Together, they had a good life. Grandma had taken turns living with her daughters. Wardie had lived in a local hotel in one room for many years, walking a half mile every morning to my Aunt Naomi's home to get the lunch she packed for him every day, and then he would walk another mile and a half to the factory where he worked. He loved to walk, and there has to be some connection to walking and longevity, as he lived to the ripe old age of 96! He never owned a car in his entire life and never had a driver's license. He had a huge garden right up to the day he died. He did all the shopping and housecleaning for Grandma, too. So, you see, they really did have a good life together as they had their own home then. And Wardie was quite the cook, too! He gave Grandma a life of pampering and leisure living! They were so good for each other!!!

One night while I was downtown for something, I went up to her apartment and found her watching HBO!!! She said that man on there didn't have any clothes on under his raincoat! She was in awe!!! I said, "Really?" With her eyes as big as saucers, she replied, "Oh, YES, but don't tell anyone because they'll take that channel away from me." I thought I was going to die!!! Somehow, she was getting HBO for free! LOL Grandma was a real character, to say the least.


Below is another photo taken on a Sunday on our patio. They loved to get out of their apartment whenever they could. We used to take them to my parents' home, also, 20 miles away. Just 3 miles from my parents' home, we would pass through the little town of Austin, where Grandma was born and where they both lived in their younger years. They loved to ride through Austin and always had a new story to tell each time about this or that or someone!


After I was married and had moved to the town where they lived and my husband worked, I would take Grandma 25 miles into NY state to our closest mall. She had the best times shopping and trying on clothes! She would spend a day at my home every week, and we would sew and cook and bake together. Sometimes, on Sundays she and Wardie would join us for Sunday dinner. But Wedneday nights were THEIR nights....we would always congregate at her and Wardie's place with Aunt Naomi and Uncle Bruce there, too. Best nights I can remember!!! Lots of story telling and videotaping! Grandma always had dessert to serve, too. She loved her Wednesday nights! These are the times that will never be forgotten....Grandmas do build memories...lots of them! With tears flowing the entire time, I am writing this post in remembrance of all those wonderful fun times gone by.

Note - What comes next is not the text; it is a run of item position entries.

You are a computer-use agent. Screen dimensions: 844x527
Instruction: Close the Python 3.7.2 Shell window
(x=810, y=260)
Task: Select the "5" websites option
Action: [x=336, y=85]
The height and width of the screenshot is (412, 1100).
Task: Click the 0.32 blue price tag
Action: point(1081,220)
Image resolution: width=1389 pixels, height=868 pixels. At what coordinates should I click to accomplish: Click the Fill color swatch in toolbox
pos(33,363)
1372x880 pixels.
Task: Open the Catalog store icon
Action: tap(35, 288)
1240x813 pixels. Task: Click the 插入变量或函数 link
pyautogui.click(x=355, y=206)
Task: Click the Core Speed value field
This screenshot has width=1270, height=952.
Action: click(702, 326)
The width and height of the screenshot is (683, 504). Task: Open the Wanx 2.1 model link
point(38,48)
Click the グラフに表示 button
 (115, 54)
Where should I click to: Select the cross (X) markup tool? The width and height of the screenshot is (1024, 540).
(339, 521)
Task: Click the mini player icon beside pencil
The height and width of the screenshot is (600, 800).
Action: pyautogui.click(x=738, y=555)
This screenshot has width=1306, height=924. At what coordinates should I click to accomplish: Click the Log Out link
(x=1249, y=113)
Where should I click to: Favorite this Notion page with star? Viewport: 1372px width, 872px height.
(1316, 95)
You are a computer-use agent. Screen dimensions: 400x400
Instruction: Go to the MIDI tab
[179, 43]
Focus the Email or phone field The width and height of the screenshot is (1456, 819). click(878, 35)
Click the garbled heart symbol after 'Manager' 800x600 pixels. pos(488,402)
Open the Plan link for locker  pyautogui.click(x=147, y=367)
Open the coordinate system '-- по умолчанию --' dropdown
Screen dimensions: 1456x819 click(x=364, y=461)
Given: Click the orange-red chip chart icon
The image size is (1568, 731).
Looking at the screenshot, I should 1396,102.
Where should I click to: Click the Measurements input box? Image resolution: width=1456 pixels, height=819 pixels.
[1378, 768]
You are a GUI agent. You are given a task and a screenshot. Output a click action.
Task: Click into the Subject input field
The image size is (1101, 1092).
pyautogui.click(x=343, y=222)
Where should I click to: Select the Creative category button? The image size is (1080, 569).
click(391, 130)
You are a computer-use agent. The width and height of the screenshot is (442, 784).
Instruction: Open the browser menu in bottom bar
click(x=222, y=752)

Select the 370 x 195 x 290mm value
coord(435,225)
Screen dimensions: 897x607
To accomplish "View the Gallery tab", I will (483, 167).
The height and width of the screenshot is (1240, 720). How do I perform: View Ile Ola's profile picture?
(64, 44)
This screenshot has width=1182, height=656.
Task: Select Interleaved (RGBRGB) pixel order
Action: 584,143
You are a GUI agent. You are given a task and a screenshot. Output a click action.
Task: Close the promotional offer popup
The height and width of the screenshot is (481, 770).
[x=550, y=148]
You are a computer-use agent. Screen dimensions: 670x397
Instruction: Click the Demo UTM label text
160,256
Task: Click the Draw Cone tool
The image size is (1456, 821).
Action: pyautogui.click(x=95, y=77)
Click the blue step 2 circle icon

People really had it hard back in the old days, but they were hard working folks, and I am so proud that I have had such strong genes passed on to me! Grandma, I love you and miss you very much! I often think of those Wednesday nights with so much joy and love in my heart. Happy Birthday, Grandma Jenny!

P.S. I didn't have time to post this yesterday as I was at my daughter's waiting for hours for UPS to deliver an envelope containing a state-certified copy of her birth certificate which she needs in order to obtain a passport for her new job. The package required an "in-person" signature since it was a birth certificate. I had been working on this post for 2 weeks, trying to find the appropriate photos to add to it and then didn't have time to even finish it and post it on Grandma's actual birthday. So it is a day late. This was rather long, but if anyone ever deserved a long post, it is my dear Grandma Jenny.